--- EXTRAIT FOURNI ---

Dans le ruisseau de la Bonne Chère, qui se jette dans la Sarre à Niziau, sur la commune de Guern, vit la plus importante population de Mulettes (moules) perlières d’eau douce dont les perles étaient choisies, dit-on, par la duchesse Anne de Bretagne pour ses colliers et ceux de ses dames de compagnie.
Cette espèce emblématique de la qualité de l’eau, est menacée de disparition et une partie du ruisseau est classée Natura 2000 sur la commune de Guern.
La conservation des milieux naturels nécessaire à la survie de cette espèce emblématique a fait l’objet d’un arrêté du préfet du Morbihan le 17 novembre 2021. Cet arrêté de protection de biotope de la mulette perlière de Bonne Chère porte plus précisément sur la conservation des haies, des prairies, des espaces boisés, des ripisylves.

--- DONNÉES FOURNIES ---
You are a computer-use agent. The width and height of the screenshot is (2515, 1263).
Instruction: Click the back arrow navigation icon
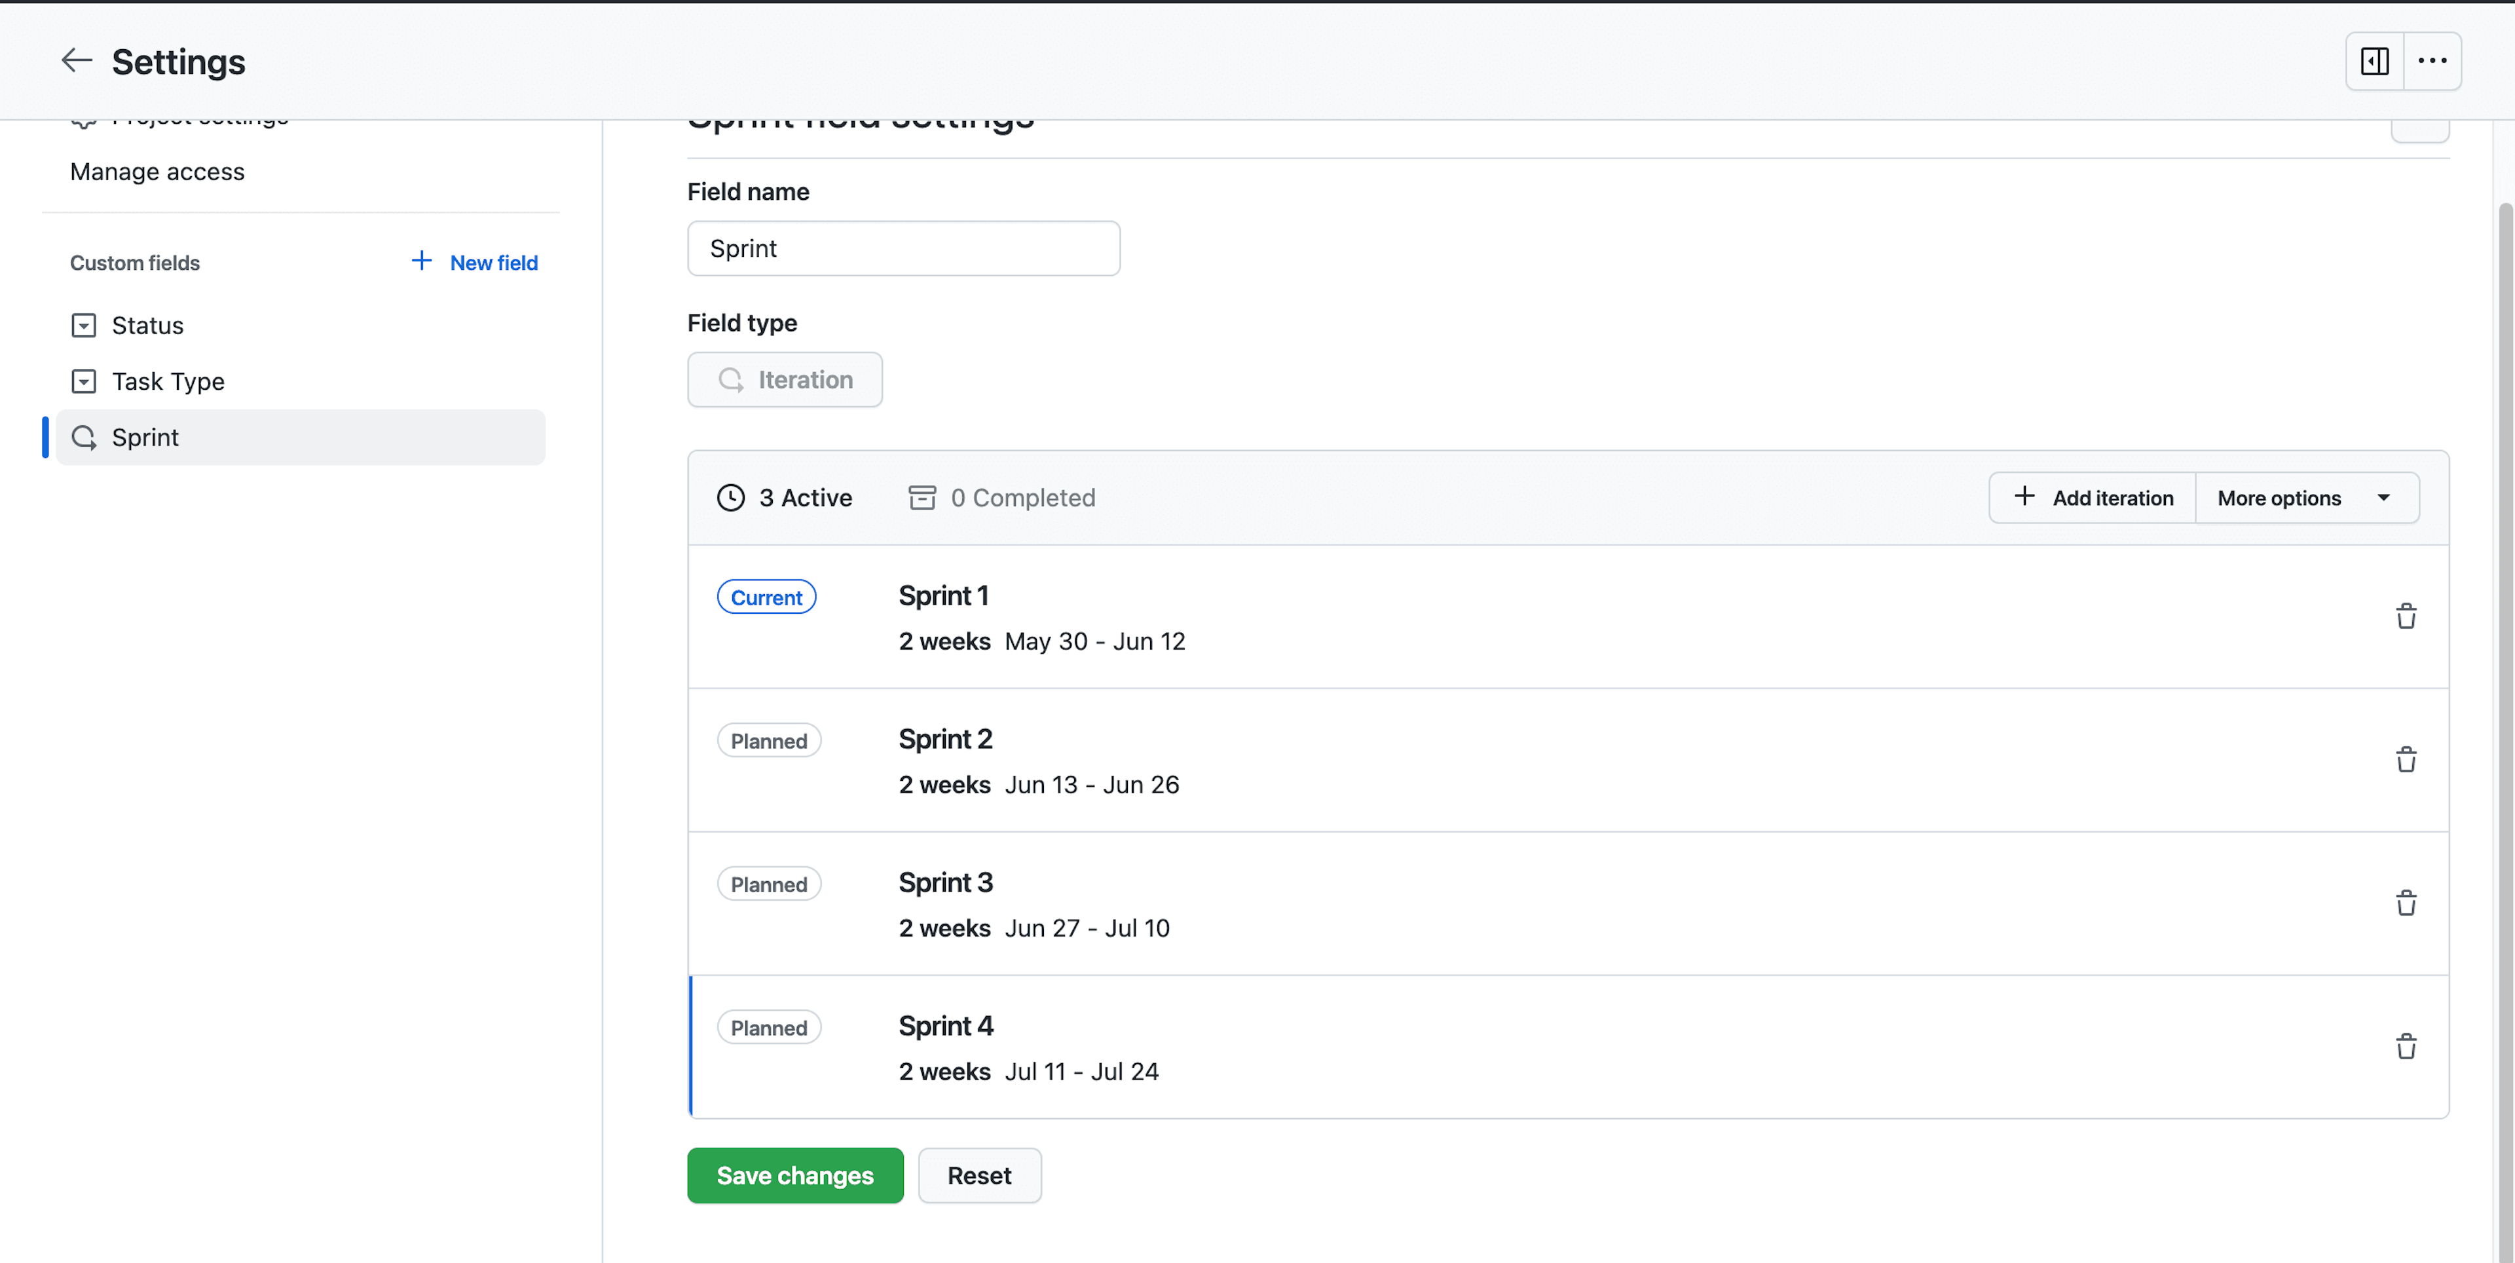(x=76, y=61)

--- EXERCICES ---
[a] Répondez aux questions sur le texte consacré à la mulette perlière de la Bonne Chère.
(i) Dans quel cours d'eau se jette le ruisseau de la Bonne Chère ?
(ii) Quel classement s'applique à une partie du ruisseau sur la commune de Guern ?
(iii) À quelle date le préfet du Morbihan a-t-il pris son arrêté ?
[b] Poursuivez le texte sur la mulette perlière de la Bonne Chère après sa dernière phrase.
Il n'est pas nécessaire de recourir aux données.

--- RÉPONSES ---
[a]
(i) Dans la Sarre, à Niziau.
(ii) Le classement Natura 2000.
(iii) Le 17 novembre 2021.

[b]
Certes, on se réjouit de cet arrêté, même si on sait que les dérogations ne manqueront pas pour un autre projet de business vert, mais on ne peut s’empêcher de maudire ceux qui ont permis de dévaster la vallée pour implanter des installations industrielles de production d’électricité !
Le combat juridique mené par l’ACPEG (Association contre le projet éolien de Gern) dure depuis plus de quinze ans : depuis que le préfet du Morbihan, par un arrêté en date du 8 avril 2005, accorde à la société ZJN Grundstucks-Verwaltungs GmbH un permis d’implantation de quatre éoliennes de 140 mètres en bout de pale et un poste de livraison à Niziau (commune de Guern).
Le site retenu se prête très mal à ce type d’installation : la vallée de la Sarre est protégée par une ZNIEFF (zone naturelle d’intérêt écologique faunistique et floristique) de types 1 et 2 et proche d’un site Natura 2000.
Historique du combat
Le 3 décembre 2007, le permis accordé à la société ZJN Grundstucks-Verwaltungs GmbH est transféré à la SNC Parc éolien.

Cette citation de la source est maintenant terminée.